Workfare Is Modernised Slavery

Workfare is not only bad economics it is morally wrong. Workfare is a modern form of slavery. This may seem an extreme statement, for we tend to associate slavery with racial oppression, when black people were forced to work for white farmers. But slavery is not always racial and it is not always achieved by violence.

Workfare is a government scheme to force people into unpaid work. Recently the Archbishop of York made clear that this scheme is immoral, that it should be stopped and that employers should not join the scheme. There are powerful objections to workfare - both economic and moral and it is worth examining them.

The economic objection to workfare is that it damages the effectiveness of the labour market. When governments force people to provide free work for particular employers they both distort the supply of labour and the demand for labour. Or, to put the matter more simply, when governments force geologists to stack shelves they both stop the geologist from finding the best use of their skills whilst taking a paid job away from the person who had been previously stacking shelves.

Workfare is an inefficient and self-defeating policy and it is disturbing to see the UK's Conservative-Liberal government embracing one of the most disastrous economic policies of communism.

Workfare is not only bad economics it is morally wrong. Workfare is a modern form of slavery. This may seem an extreme statement, for we tend to associate slavery with racial oppression, when black people were forced to work for white farmers. But slavery is not always racial and it is not always achieved by violence.

Often people have had to give themselves up to slavery simply to survive. Economic slavery has existed for thousands of years and it is still a common phenomenon today; for example in India many people live in this kind of debt-slavery.

Slavery is forced labour. It makes no difference whether that force is the fear of death by violence or the fear of death by starvation. Calling forced labour 'workfare' may make it sound better, but it is still slavery.

Even when slavery was common people knew it was wrong. The ancient Jewish law created a system of Jubilees to ensure that nobody would be forced to live in slavery for too long. In the Jewish calendar, every fifty years, all slaves would be freed and their original tribal property rights would be returned to them.

Slavery is also in conflict with the basic idea of fair exchange, or, as Christ puts it, "the workman is worthy of his meat" (Matthew 10:10). Fair exchange is free exchange. This is not the same as forcing someone into work. Slavery strips away the dignity of the person by taking away their freedom.

None of this means that it is not important to think about how we help people to find work. The great Jewish theologian Maimonides argues that the highest form of charity is to help someone find work or self-employment and put them beyond the need for charity. But he also makes clear that even the lowest form of charity is incompatible with slavery.

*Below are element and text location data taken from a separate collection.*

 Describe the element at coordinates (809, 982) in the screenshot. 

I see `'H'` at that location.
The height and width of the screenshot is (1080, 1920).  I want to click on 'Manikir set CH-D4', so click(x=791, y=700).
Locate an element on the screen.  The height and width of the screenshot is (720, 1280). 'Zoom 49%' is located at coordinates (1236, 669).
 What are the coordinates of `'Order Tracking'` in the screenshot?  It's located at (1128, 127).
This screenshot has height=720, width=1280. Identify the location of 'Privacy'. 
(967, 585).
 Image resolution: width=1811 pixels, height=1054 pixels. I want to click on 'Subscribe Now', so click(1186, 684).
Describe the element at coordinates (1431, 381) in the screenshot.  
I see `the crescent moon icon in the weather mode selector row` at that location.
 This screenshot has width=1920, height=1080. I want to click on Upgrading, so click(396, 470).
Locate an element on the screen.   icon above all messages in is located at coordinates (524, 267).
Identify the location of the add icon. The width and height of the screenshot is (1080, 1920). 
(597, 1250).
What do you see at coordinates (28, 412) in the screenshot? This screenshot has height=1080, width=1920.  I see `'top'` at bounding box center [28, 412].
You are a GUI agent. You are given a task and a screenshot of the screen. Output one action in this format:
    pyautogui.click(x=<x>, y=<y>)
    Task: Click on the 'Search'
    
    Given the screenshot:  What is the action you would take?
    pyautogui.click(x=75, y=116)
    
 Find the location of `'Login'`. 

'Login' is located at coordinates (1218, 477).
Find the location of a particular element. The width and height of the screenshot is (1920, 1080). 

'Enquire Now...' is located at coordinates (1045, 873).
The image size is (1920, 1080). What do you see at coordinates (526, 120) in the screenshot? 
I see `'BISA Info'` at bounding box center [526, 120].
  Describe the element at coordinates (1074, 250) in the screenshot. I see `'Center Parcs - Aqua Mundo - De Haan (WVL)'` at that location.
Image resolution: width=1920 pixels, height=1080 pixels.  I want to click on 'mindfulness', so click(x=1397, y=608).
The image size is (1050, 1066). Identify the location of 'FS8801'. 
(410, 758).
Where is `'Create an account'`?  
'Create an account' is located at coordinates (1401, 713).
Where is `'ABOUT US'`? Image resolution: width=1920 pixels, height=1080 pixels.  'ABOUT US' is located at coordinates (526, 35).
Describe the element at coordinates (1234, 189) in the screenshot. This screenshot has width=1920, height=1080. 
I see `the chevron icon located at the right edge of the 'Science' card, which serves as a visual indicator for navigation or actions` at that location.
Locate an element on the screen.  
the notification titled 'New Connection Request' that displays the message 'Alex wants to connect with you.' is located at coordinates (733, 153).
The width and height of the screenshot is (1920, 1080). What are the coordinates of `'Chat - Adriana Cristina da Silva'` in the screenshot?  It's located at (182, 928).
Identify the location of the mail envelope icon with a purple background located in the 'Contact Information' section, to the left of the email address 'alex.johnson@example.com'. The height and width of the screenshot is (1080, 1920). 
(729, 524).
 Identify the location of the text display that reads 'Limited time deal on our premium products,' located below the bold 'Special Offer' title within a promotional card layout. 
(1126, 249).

Instead of forcing people into unpaid work we need to design a benefits system that both guarantees us enough to live on and us all with natural incentives to work and save. This is a feasible and affordable reform that would help us make much better use of the freely given talents of all citizens.

Justice and slavery are not compatible. Dressing slavery up as a new kind of welfare reform will not help. Employers and citizens should support Boycott Workfare and stop pretending there is any justification for modernised slavery.